Del resto l’analisi teorica in economia non è possibile in quanto se fosse pura e cioè atemporale non sarebbe utile ( e pertanto sarebbe antieconomica rientrerebbe cioè nell’ambito del pensiero utopico ) e del resto se non è pura è sempre in un certo qual senso influenzata dalla questione relativa alla ideologia o al sistema di pensiero dell’economista che vive una realtà storica determinata.

E’ questa infatti quello che rende impossibile fare dell’economia una vera e propria scienza , come la fisica e come la matematica,. Il fatto cioè che l’unica condizione esistenziale utile per l’economia ( l’unico dominio in cui fare esistere il sapere economico ) è la realtà storica determinata con i suoi profili istituzionali e collettivi.
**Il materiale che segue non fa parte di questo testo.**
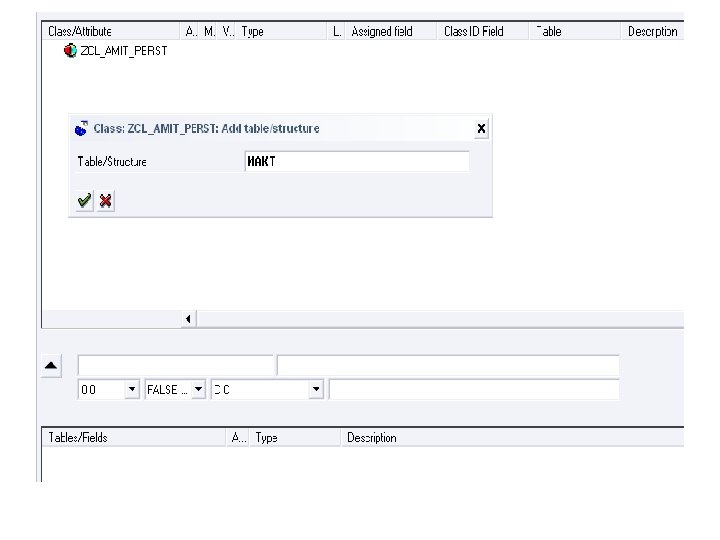The width and height of the screenshot is (720, 540).
Task: Open the FALSE dropdown list
Action: [198, 389]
Non esiste una economia atemporale, non esiste una metafisica dell’ economia , una ontologia dell’economia, esiste solo una determinazione storica concreta che deve essere analizzata con tutti gli strumenti possibili e che deve essere fornire indicazioni predittive per il governo delle istituzioni pubbliche e private.

Affermiamo cioè che il metodo dell’analisi economica deve sempre prendere in considerazione le questioni relative all’economia come essa si manifesta onde evitare di creare un sistema ordinato di proposizioni il cui significato storico e politico sia irrilevante o peggio si presti a delle interpretazioni di carattere strumentale giustificazioniste nei confronti di nuove forme di schiavitù e di affermazione dell’uomo sull’uomo.
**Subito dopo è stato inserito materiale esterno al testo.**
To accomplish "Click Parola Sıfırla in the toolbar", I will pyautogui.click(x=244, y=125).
Gli economisti devono considerare gli aspetti storici e istituzionali in cui si sviluppa la dinamica economia e nell’ambito della stessa analizzare le questioni nella considerazione che la conoscenza è sempre foriera della civiltà e del progresso e che pertanto essa non può che muoversi nell’ambito del costituzionalismo e del riconoscimento dei diritti umani e della natura.
Solo in questo modo l’economia ha un senso come sapere. Altrimenti non è ascrivibile e non trova spazio nella concezione della conoscenza se non come la razionalità del relativismo assoluto.
Non tutti gli economisti sono convinti del fatto che l'economia debba essere una scienza.

Smith, per esempio, era invece molto interessato alle questioni di politica economica piuttosto che a pensare sistemi perfetti nel mondo dell’iperuranio.
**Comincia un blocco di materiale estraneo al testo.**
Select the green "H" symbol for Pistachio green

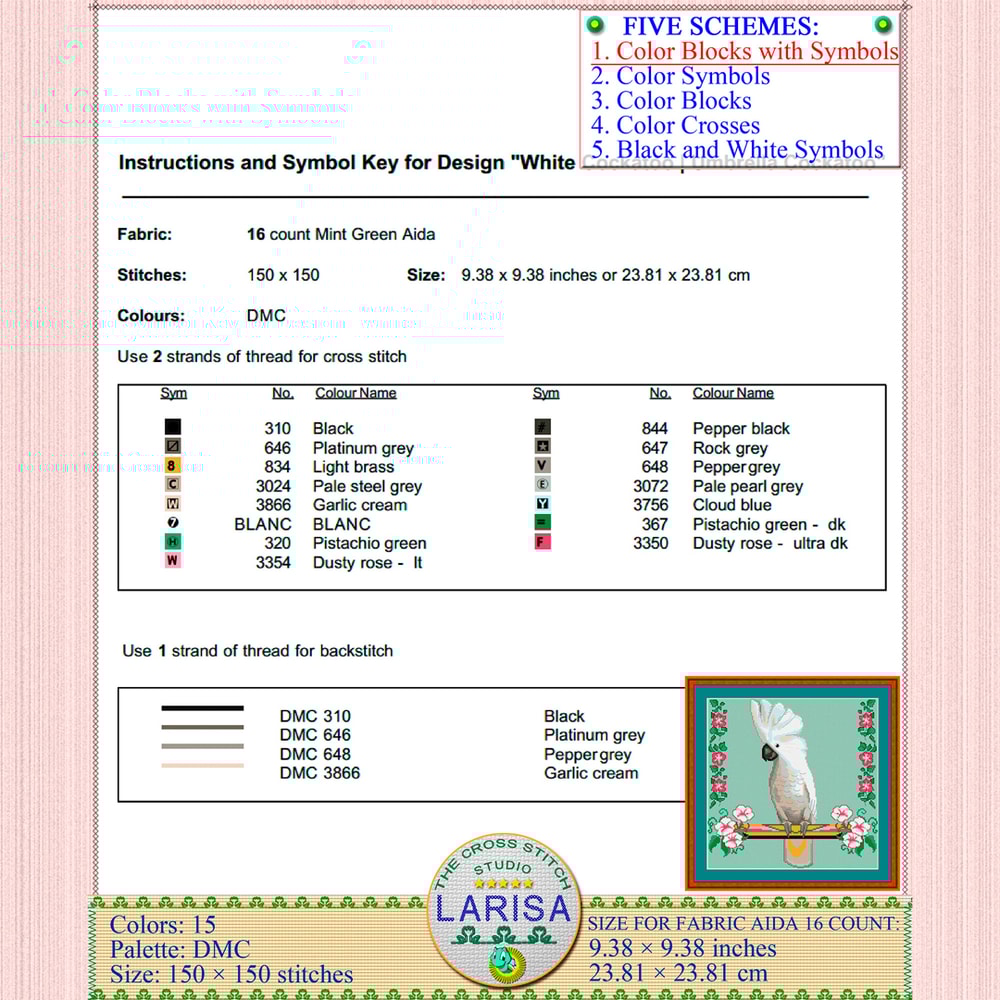point(173,542)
Ricardo invece aumentò il grado di astrazione ed ebbe la pretesa di fare in modo che l’economia divenisse una scienza.

Ma domandiamoci.

Quando un fisico o un matematico realizzano un esperimento o pensano un sistema concettuale hanno una finalità di carattere politico? Vogliono colpire una qualche classe sociale? Mettere in discussione un potere economico?

La risposta a questa domanda potrebbe essere sia si che no. Alcuni scienziati certo hanno utilizzato la scienza per finalità politiche. Ma molti altri no. Si parla appunto di ricerca pura, di pura speculazione, di vera scienza.

Nell’economia la pura speculazione non esiste.

E lo stesso Ricardo, che pretendeva di fare dell’economia una scienza, lo ha dimostrato. La sua analisi della rendita e le sue conclusioni relative al fatto che la classe dei proprietari terrieri incamerava più reddito di quanto ne meritasse, era posta in chiave classista. Egli difendeva gli imprenditori della nuova borghesia industriale e per fare questo si impegnò nel dimostrare che la rendita era ingiustificata di modo che i redditi fluissero copiosi verso gli imprenditori e fossero così sottratti ai proprietari. Soluzione: liberismo così avendo più libertà di usare il capitale per comprare le terre gli imprenditori avrebbero potuto sconfiggere socialmente i proprietari terrieri.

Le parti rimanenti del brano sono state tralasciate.